También recordé el jueves a otro periodista con quien
compartí horas y horas de labor en el Congreso de la Nación: Gregorio
Selser. De periodista a escritor. Uno de los mayores historiadores de
las gestas latinoamericanas revolucionarias. Su Pequeño ejército loco
describe la gesta de Augusto César Sandino. Es sin duda uno de los
mejores testimonios de esa gesta latinoamericana. A ese libro seguiría
una serie relatando todas las gestas revolucionarias de nuestro
continente. Toda su vida se pasó consultando archivos y juntado
documentación. Cuando Gregorio Selser se suicidó para librarse de una
enfermedad mortal, el 27 de agosto de 1991, perdimos a uno de los
mejores periodistas e historiadores latinoamericanos. Ante su muerte
escribí: “No aprendiste la lección y mientras te defendías con tu
humilde sueldo de redactor anónimo comenzaste a escribir, pero primero
te dedicaste a tu oficio preferido, a juntar papeles, y después a
volcarlos, interpretarlos e informar en un infinito teclear de tus
dedos. Y ya te metiste en tu casamata y Marta, tu compañera, el ángel
bueno, a ordenar tus papeles y tu vida. La fiebre ya no te pudo dejar.

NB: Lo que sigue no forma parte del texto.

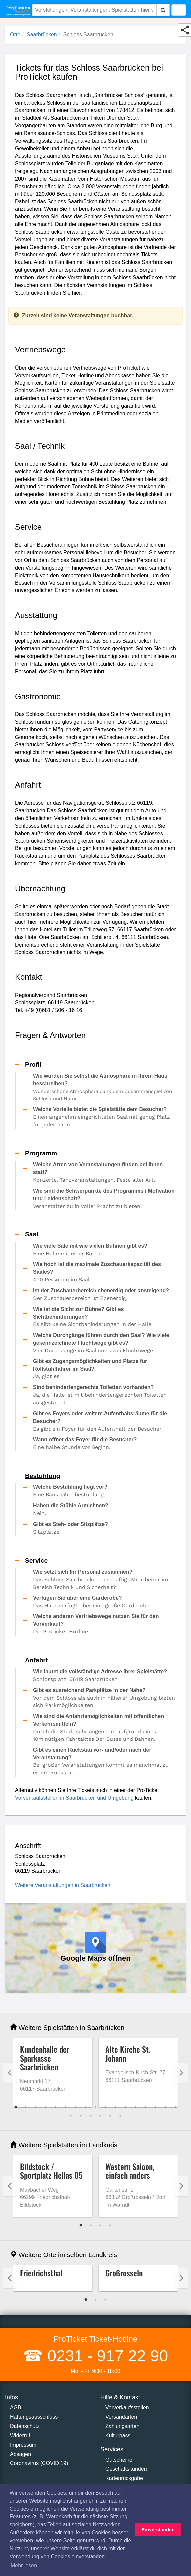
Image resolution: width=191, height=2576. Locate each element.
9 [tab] (95, 2107)
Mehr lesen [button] (24, 2565)
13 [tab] (135, 2107)
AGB (15, 2407)
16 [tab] (165, 2107)
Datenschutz (25, 2426)
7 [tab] (75, 2107)
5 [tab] (55, 2107)
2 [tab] (25, 2107)
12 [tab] (125, 2107)
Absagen (20, 2454)
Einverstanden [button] (158, 2529)
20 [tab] (90, 2115)
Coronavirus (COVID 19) (39, 2463)
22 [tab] (110, 2115)
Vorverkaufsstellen (127, 2407)
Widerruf (20, 2435)
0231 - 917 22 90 (105, 2356)
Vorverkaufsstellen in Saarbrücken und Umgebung (74, 1798)
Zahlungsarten (122, 2426)
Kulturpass (118, 2435)
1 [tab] (15, 2107)
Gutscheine (118, 2460)
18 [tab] (70, 2115)
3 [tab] (35, 2107)
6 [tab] (65, 2107)
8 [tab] (85, 2107)
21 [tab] (100, 2115)
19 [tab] (80, 2115)
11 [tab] (115, 2107)
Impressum (23, 2445)
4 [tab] (45, 2107)
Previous (10, 2073)
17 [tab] (175, 2107)
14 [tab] (145, 2107)
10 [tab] (105, 2107)
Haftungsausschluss (34, 2417)
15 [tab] (155, 2107)
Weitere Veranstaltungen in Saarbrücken (62, 1885)
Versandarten (121, 2417)
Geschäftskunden (126, 2469)
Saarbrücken (42, 34)
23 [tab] (120, 2115)
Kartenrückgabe (124, 2478)
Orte (15, 34)
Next (181, 2073)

Rogelio García Lupo me dijo a modo de presentación: ‘Aquí, Gregorio
Selser, profesión, juntapapeles’. ‘¿Papeles, de dónde?’, pregunté yo en
forma un poco torpe. Y vos, Gregorio, me respondiste con infinita
candidez: ‘De Latinoamérica’”.
En mi escrito, ante su muerte,
finalicé diciendo: “Para vos, Gregorio Selser, no habrá paraíso. Porque
sabés muy bien que el único paraíso es la búsqueda, la lucha por ese
paraíso en la Tierra. Pero en la memoria –esa que no se agota cuando los
notables abandonan al muerto después de los discursos– quedarás para
siempre, como el boletinero mayor de la eterna revolución
latinoamericana, y te acompañará para siempre el pequeño ejército loco
con Augusto César Sandino, su general de hombres libres que seguirá
luchando por la Libertad por los siglos de los siglos”.
Tres
periodistas con la vocación de servir a su sociedad, para mejorarla, no
para mantenerla con sus actuales vicios. Otro ejemplo, muy olvidado, se
llamó Emilio Corbière, el socialista, un luchador como pocos en buscar
caminos y encontrar soluciones. Por fin, se acaba de realizar un
homenaje a tan digno hombre de búsquedas en infinitos artículos plenos
de sugerencias e ideas.
Una jornada de logros recordando a las mentes
que trataron de forjar nuevos caminos en un mundo que todavía no
encuentra la senda para la paz definitiva, que no puede ser otra que
acabar con las diferencias sociales entre los seres humanos.